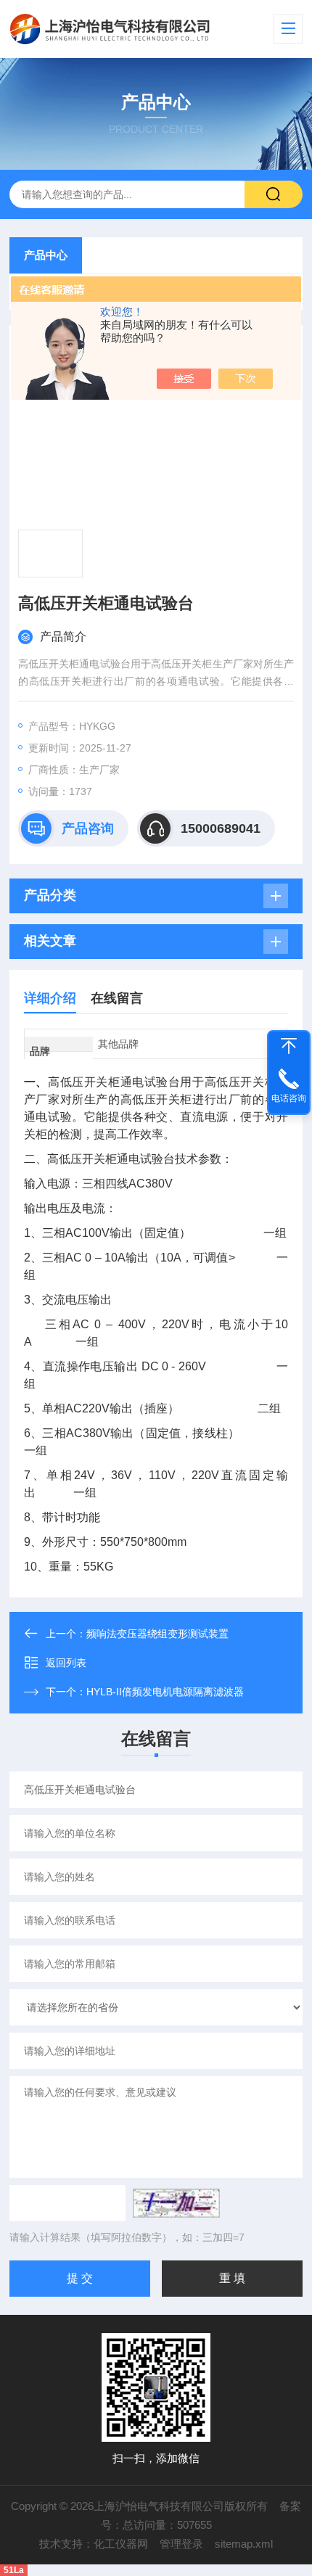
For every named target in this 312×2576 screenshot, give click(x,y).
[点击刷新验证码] (176, 2203)
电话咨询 (288, 1098)
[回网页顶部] (288, 1046)
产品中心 (45, 255)
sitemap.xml (244, 2544)
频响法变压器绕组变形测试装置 (157, 1633)
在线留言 (117, 998)
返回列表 (66, 1662)
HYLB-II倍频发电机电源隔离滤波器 (165, 1692)
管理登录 (181, 2544)
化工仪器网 (121, 2544)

——

(EXERCISE OBJECTIVE) Please restate each entry exactly, but drop any picture it holds.

(YOUR SOLUTION)
For every named target in this 312×2576 screenshot, give click(x,y).
[点击刷新验证码] (176, 2203)
电话咨询 (288, 1098)
[回网页顶部] (288, 1046)
产品中心 (45, 255)
sitemap.xml (244, 2544)
频响法变压器绕组变形测试装置 (157, 1633)
在线留言 (117, 998)
返回列表 (66, 1662)
HYLB-II倍频发电机电源隔离滤波器 (165, 1692)
管理登录 (181, 2544)
化工仪器网 (121, 2544)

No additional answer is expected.